──────── Record extracts
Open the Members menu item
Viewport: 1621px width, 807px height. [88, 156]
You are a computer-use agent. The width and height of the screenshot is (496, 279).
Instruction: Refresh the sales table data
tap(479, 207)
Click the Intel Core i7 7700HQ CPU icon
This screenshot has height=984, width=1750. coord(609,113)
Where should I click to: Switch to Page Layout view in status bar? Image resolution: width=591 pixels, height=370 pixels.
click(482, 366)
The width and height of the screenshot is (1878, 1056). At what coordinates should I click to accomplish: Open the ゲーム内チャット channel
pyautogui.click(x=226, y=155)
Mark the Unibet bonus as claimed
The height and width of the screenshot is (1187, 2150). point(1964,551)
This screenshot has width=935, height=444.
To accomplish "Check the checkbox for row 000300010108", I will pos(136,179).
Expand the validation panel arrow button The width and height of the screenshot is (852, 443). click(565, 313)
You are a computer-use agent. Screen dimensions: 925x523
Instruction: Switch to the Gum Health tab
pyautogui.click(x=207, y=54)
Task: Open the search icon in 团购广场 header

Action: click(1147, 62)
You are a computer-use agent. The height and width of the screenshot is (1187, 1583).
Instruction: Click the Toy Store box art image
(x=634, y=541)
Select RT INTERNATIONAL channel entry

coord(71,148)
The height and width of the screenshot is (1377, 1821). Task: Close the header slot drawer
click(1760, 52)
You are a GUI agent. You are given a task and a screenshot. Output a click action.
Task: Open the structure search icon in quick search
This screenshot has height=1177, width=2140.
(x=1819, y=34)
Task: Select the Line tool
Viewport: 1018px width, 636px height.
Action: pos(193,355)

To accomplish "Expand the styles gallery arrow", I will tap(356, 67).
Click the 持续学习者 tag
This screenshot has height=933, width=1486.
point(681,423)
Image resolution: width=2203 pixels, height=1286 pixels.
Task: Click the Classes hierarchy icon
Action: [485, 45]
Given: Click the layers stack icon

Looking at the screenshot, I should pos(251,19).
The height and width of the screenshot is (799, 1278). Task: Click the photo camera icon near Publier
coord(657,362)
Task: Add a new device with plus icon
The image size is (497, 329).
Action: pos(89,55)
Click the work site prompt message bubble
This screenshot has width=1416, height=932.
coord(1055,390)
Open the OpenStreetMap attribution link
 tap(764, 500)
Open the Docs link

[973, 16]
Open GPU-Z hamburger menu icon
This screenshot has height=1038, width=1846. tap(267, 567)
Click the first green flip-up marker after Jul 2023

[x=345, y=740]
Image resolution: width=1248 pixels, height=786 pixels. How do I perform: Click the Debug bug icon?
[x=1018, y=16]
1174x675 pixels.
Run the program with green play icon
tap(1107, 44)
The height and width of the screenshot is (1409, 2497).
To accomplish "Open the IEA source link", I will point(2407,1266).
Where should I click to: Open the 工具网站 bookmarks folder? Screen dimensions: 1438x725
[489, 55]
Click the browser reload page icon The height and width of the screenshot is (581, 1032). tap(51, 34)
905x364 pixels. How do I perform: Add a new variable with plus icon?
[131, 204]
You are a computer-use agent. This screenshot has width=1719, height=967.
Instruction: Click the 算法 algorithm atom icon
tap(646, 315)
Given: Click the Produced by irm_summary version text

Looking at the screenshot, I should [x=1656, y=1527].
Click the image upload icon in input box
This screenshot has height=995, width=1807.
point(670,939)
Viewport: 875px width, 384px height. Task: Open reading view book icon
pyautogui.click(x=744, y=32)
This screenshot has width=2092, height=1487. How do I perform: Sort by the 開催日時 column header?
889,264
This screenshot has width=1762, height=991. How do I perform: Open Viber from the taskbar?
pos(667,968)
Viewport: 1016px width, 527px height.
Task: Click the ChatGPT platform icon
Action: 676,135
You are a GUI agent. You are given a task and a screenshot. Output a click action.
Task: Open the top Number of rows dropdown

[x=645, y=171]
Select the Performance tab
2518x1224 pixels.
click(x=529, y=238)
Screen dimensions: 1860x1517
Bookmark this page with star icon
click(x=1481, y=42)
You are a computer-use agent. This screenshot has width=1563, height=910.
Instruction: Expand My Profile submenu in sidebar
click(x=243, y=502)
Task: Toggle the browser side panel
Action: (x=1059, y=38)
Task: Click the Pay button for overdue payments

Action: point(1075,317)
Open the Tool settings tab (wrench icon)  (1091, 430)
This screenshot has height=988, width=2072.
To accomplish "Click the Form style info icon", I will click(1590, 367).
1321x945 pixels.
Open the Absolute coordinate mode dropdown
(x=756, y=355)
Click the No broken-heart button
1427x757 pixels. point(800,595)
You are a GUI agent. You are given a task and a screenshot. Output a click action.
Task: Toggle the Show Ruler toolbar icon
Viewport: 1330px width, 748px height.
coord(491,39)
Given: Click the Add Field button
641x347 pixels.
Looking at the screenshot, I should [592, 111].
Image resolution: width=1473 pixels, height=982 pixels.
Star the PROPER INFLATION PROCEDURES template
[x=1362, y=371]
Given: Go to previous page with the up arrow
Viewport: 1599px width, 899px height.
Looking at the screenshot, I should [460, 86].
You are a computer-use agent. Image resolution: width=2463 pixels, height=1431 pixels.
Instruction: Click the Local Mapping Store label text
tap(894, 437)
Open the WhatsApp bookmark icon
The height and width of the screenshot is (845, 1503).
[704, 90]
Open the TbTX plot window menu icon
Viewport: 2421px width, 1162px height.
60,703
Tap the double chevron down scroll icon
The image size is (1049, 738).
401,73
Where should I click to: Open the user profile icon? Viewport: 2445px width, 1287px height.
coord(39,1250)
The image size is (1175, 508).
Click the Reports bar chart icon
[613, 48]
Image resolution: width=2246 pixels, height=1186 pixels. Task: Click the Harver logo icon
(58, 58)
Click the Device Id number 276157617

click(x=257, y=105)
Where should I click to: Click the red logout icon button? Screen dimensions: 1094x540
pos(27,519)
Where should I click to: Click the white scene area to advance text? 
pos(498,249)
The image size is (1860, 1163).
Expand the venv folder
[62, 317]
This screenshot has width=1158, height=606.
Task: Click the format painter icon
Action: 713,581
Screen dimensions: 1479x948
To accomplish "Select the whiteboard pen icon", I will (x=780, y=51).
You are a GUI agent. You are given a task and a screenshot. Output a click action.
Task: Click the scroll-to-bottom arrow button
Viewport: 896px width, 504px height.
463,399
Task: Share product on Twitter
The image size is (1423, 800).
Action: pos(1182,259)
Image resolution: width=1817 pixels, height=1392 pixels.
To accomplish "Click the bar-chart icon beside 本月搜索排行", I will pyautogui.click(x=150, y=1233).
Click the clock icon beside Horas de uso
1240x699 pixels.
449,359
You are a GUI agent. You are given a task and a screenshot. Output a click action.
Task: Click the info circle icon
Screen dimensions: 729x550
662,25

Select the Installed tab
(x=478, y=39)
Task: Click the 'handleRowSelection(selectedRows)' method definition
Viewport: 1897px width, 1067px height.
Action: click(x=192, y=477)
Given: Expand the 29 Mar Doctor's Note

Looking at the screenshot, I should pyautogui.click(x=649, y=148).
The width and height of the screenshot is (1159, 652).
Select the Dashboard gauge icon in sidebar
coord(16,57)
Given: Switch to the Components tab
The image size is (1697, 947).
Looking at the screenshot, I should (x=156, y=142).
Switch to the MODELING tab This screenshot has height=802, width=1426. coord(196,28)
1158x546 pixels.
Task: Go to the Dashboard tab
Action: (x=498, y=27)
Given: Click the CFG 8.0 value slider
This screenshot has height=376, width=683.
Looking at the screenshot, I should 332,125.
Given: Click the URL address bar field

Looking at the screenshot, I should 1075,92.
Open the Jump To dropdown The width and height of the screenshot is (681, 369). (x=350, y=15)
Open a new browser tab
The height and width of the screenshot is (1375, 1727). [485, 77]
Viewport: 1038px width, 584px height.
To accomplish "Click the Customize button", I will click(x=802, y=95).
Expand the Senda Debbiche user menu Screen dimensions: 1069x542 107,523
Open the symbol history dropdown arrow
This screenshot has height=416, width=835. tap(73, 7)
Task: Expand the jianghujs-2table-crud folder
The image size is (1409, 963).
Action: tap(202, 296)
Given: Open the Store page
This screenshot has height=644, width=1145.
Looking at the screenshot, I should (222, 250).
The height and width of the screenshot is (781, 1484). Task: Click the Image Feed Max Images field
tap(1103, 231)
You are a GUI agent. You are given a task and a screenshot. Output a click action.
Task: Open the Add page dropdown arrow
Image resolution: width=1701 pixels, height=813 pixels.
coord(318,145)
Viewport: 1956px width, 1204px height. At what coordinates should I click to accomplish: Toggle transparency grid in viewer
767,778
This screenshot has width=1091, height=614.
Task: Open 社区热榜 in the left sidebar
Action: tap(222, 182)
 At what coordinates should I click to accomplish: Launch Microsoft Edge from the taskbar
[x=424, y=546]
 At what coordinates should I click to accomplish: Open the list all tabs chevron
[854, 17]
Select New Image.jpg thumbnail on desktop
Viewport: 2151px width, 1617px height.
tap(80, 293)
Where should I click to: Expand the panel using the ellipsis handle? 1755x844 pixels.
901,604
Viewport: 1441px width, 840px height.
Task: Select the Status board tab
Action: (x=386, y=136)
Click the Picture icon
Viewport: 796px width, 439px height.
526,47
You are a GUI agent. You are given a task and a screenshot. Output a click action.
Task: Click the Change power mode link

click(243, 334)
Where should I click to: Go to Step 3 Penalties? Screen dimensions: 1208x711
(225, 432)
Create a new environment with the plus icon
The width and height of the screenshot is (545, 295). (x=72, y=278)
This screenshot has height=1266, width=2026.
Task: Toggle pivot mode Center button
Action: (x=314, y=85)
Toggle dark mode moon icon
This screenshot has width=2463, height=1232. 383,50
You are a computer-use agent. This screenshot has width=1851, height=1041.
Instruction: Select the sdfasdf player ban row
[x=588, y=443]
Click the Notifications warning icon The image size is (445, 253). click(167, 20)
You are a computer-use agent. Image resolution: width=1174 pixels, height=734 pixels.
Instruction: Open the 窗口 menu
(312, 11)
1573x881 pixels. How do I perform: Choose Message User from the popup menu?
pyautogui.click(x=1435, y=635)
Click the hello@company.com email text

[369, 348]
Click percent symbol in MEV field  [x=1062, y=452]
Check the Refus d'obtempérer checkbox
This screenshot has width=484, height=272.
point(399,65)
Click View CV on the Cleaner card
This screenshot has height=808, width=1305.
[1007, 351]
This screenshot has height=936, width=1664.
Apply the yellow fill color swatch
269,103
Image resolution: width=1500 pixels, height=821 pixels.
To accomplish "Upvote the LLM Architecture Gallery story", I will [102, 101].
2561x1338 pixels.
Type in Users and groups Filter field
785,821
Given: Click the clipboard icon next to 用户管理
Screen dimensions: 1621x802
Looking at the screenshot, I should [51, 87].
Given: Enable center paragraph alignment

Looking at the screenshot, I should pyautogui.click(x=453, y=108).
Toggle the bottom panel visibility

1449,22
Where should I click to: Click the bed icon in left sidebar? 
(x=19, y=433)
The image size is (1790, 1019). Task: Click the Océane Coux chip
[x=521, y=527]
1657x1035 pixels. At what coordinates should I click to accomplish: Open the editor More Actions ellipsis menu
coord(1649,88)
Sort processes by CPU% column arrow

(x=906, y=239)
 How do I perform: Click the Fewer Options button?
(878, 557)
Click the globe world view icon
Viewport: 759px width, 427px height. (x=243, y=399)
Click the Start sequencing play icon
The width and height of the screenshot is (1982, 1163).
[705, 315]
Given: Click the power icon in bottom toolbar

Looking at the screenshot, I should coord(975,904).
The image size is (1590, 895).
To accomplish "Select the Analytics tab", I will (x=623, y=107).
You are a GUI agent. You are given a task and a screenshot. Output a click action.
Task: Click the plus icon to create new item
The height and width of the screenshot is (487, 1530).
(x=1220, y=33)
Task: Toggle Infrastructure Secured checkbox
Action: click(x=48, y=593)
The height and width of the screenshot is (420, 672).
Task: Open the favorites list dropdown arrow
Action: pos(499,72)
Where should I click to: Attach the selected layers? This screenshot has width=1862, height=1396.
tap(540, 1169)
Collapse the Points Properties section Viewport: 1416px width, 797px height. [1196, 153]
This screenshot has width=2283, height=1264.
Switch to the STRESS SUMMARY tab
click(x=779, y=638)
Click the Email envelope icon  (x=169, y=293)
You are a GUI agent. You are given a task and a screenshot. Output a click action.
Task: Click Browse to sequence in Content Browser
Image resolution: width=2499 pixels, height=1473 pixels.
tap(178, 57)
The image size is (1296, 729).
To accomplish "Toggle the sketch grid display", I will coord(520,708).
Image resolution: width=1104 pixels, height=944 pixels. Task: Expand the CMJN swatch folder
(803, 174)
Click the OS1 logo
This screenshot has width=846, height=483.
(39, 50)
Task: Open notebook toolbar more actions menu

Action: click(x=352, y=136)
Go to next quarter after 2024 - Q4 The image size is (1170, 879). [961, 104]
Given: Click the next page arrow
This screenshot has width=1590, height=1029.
────────────────
Where a line in the listing holds the string "next", include it in the count, then report the total alone.

3